EMF Webinar 2 Homework

Viewing Raw Data

In this section, you’ll try out some of the options for viewing raw data in the EMF. In the Dataset Manager, find the dataset named ARINV_2007_AREA_Jan2012.txt. This ORL nonpoint inventory is part of the 2007 v3 EI project and contains annual emissions for stationary area sources.

Select the dataset in the Dataset Manager and click the View button to open the Dataset Properties View window. Switch to the Data tab and click the View button near the top of the tab. The Data Viewer window will open.

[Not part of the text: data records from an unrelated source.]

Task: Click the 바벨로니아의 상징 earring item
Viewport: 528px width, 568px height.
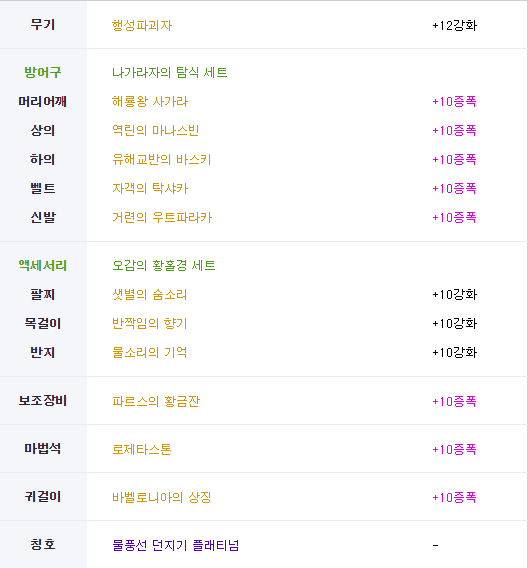Action: [162, 497]
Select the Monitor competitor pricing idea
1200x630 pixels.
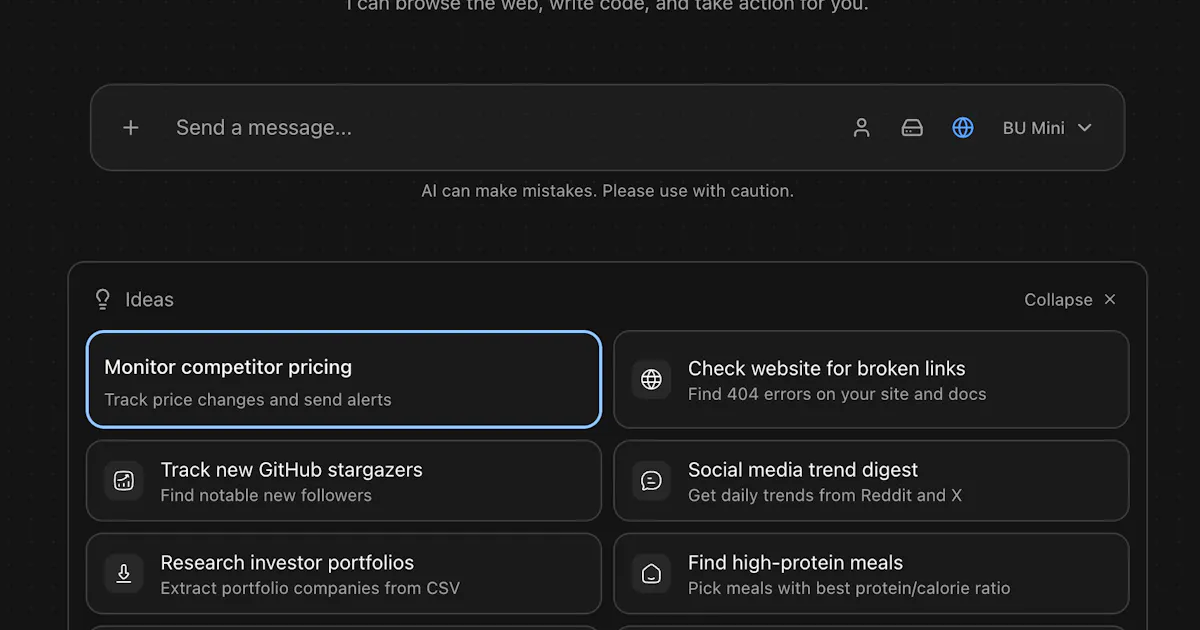pos(344,379)
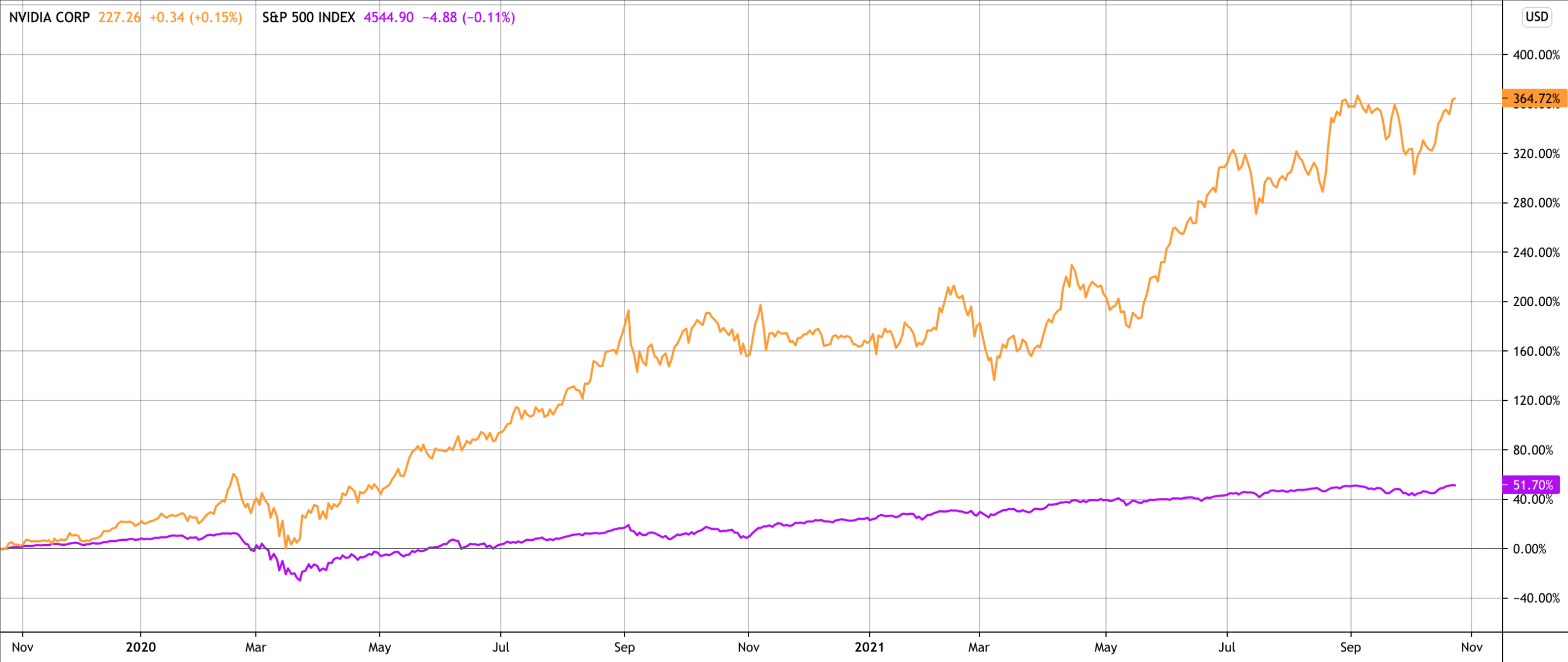Click the 240.00% price scale label
Screen dimensions: 1568x662
coord(1536,252)
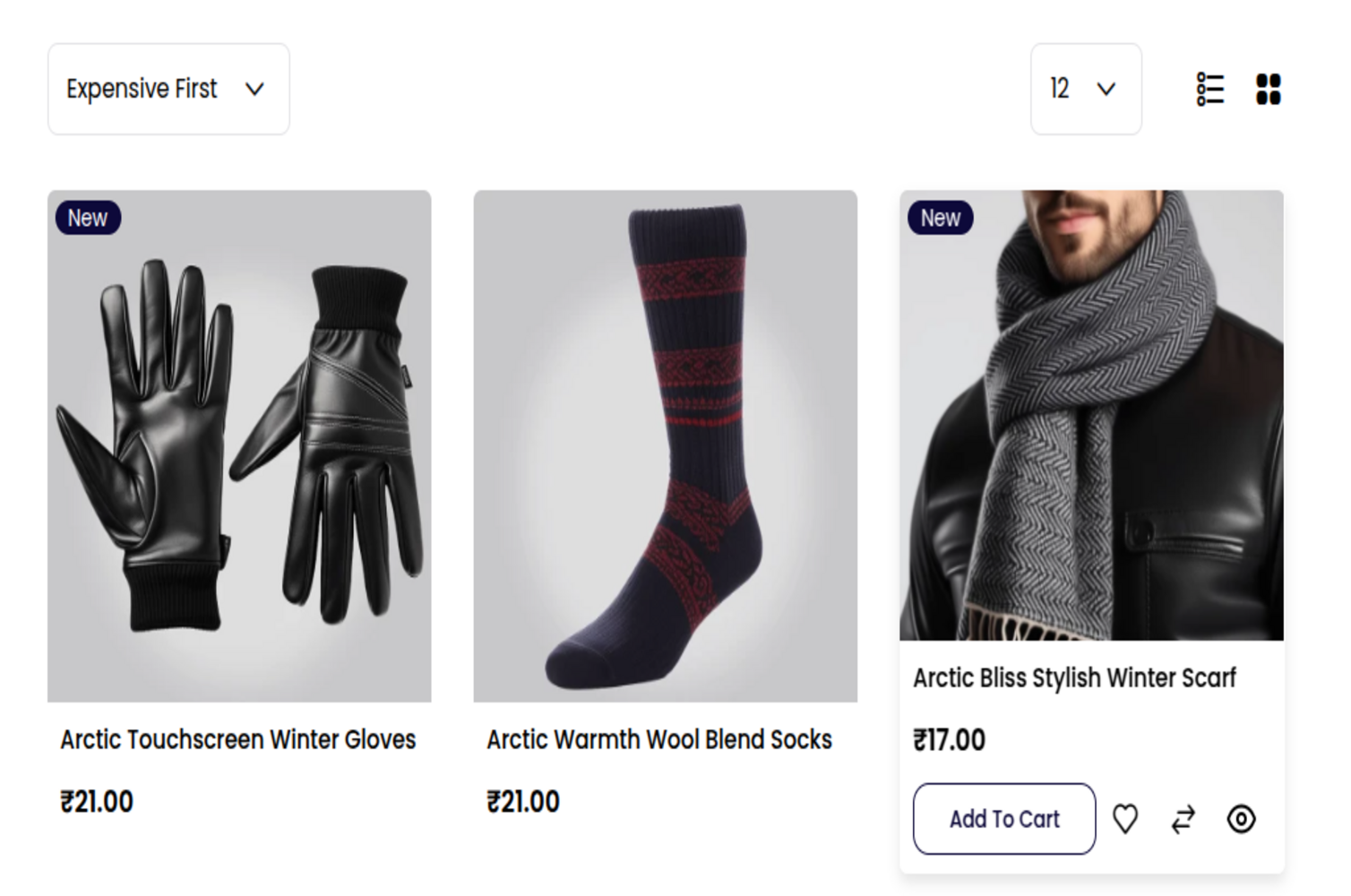Open Arctic Warmth Wool Blend Socks link

tap(659, 740)
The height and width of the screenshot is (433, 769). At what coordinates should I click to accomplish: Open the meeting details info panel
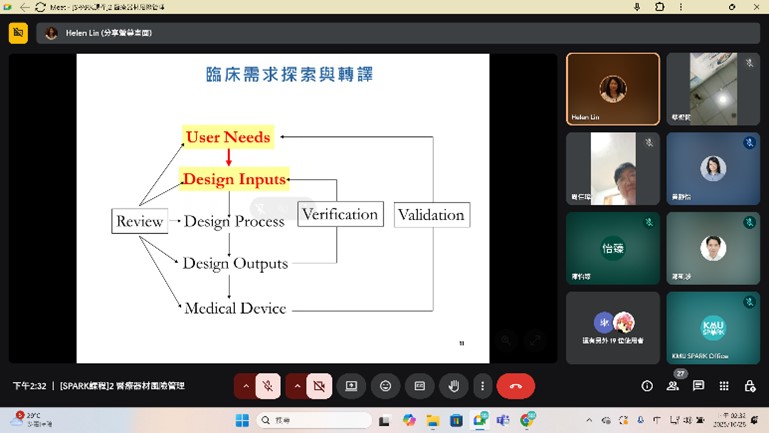point(647,386)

Look for the navigation widget in the top right corner of the Data Viewer window. You should see a line like:

Current: 1 - 100 Filtered: 144721 of 144721

The data window is currently showing records 1 through 100 of the dataset. There are 144,721 total records in the dataset. When initially viewing the data, no filter is applied so all the records are displayed.

Use the Row Filter to display only those rows where the annual emissions value is greater than zero. You will need to set up your row filter using the column ann_emis. Once you have entered your row filter, click the Apply button to apply your filter.

Questions

What row filter did you use? [ann_emis > 0]
How many records matched your row filter? [120,530]

By default, the dataset is sorted by FIPS code, then by SCC code. Suppose you want to group the records by pollutant first. In the Sort Order textbox, change the sort order from FIPS,SCC to poll,fips,scc (the column names are not case sensitive). Click the Apply button to apply the new sort ordering.

Question

How many different pollutants are listed in the first page of the sorted data? [just one: CO]

Next, let’s use the row filter to restrict the inventory to a single county like Fairfield County, CT; FIPS code 09001.

Question

What happens if you use the row filter fips = '9001'? [no records are displayed because the row filter needs to match the FIPS code exactly; use the row filter fips = '09001' instead]

Sort the data for county 09001 by annual emissions value. We want the records with the largest emissions to show up first so add the keyword desc after the column name to sort the records in descending order.

Questions

What sort order value did you use? [ann_emis desc]
Which SCC and pollutant has the highest annual emissions for Fairfield County? [2104008310, CO]

Use the navigation widget to page through the 4 pages of filtered data. The single left and right arrows move backwards and forwards one page at a time. The double arrows will take you to the first and last pages. Each time you change pages, the updated data has to be fetched from the server so it can take a little while for it to show up. Keep an eye on the Current: line to see if the new data has loaded.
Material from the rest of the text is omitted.